Everyone here is playing a game of perception. The film itself is even refreshingly self-referential. A sequence in which Katniss is asked to act in front of, essentially, a green screen reminds us not just of the subterfuge in moviemaking, but the collaborative efforts that help create them. Lawrence’s film acknowledges its own artifice and pulls it into the conversation. Mockingjay – Part 1 becomes a ‘propo’ of it’s own; asking for your love as much as your distrust.
It’s both rare and invigorating to see a franchise like this, whose target audience is relatively young, mixing up such provocative ideas when a more prosaic story of good vs. evil would’ve sold just as many tickets. Tonally, this is also markedly less cheery than your usual 12A offerings. Certainly this is the most sombre blockbuster of recent times. Lawrence does not shy from presenting acts of terrorism and genocide without varnish. The scenes in which Katniss encounters the devastation of District 12 are genuinely chilling, not least as they openly recall real world footage that most of us have been exposed to.
‘Going dark’ has been a popular swerve for action and fantasy franchises in recent times, yet Mockingjay – Part 1 pulls it off expertly. The key to this is Katniss. Director Lawrence (see, this is getting tricky) and the film’s screenwriters (including, a little unexpectedly, Danny Strong who starred in Buffy the Vampire Slayer) are smart enough to network the film’s broader concerns through Katniss’ emotional attachment. Her grief for her home and her longing for Peeta prove vital connective tissue to bring this all together into a cohesive, emotionally engaging whole. Jennifer Lawrence nails it, making Katniss one of modern entertainment cinema’s most watchable central figures. And, considering she spends much of Mockingjay – Part 1 purely playing spectator, this is a tremendous coup for the series. Giving your audience emotional investment through the lead character ought not to be rocket science, but Lawrence and Lawrence have made it work far better than most of their peers of late.

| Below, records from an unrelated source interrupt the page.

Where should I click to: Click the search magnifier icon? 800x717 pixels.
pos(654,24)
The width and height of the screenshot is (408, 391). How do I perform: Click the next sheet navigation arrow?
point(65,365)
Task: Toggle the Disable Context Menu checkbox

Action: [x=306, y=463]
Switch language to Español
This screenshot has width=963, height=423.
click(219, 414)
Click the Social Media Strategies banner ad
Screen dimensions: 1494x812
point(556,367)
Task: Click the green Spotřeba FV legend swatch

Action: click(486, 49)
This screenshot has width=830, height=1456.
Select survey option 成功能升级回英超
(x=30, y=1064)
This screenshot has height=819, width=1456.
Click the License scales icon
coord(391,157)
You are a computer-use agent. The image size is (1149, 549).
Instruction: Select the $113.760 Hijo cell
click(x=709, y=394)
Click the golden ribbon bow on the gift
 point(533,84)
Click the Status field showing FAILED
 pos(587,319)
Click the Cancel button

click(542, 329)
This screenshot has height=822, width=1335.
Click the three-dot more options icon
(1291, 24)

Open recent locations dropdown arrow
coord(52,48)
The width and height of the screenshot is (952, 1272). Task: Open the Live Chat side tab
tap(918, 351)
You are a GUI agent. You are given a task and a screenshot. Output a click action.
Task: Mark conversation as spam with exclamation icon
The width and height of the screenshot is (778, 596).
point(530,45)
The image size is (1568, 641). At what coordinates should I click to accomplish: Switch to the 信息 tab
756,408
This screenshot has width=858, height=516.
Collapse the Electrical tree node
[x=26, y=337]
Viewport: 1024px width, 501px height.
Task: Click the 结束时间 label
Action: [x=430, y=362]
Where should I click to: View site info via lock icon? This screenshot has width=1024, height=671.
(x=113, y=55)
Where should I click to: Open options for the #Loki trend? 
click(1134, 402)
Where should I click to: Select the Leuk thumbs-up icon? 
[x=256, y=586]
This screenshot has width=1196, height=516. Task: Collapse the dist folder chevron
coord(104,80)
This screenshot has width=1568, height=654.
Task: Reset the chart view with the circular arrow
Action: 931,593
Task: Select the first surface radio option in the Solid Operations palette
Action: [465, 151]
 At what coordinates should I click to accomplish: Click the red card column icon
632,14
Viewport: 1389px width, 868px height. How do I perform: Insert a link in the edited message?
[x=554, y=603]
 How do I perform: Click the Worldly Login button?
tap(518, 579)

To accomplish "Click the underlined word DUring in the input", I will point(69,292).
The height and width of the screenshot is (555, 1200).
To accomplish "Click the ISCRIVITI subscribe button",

This, together with the comparative ambition and complexity of the material, raises The Hunger Games above a number of its contemporaries in the field, and largely makes up for what is lacking in Mockingjay – Part 1, namely the sense of a well-rounded and contained story. Franchise installments are always strongest when they can equally function as a standalone piece. This entry makes no attempt to sate such hopes, and can feel like watching a mid-season episode of Game Of Thrones (there’s even Natalie Dormer – yay); it’s a transitional piece, and for those craving adrenaline, the lack of action set pieces may make the expansion of Mockingjay hard to justify.
For me, this first half flew by, allowing Lawrence to further developed a world that only seems to grow more interesting. I have no real problem with the excessive cumulative running time in this instance; it’s being used far more wisely than, say, Peter Jackson’s egregious bloating of The Hobbit. More than anything, The Hunger Games feels like a fantasy saga of our times, one that dares to broach pertinent issues. It actually has something to say, making it feel durable. A time capsule of conversational entertainment at this point in time.
Not only that, but the stage is now set for an explosive finale sometime next year.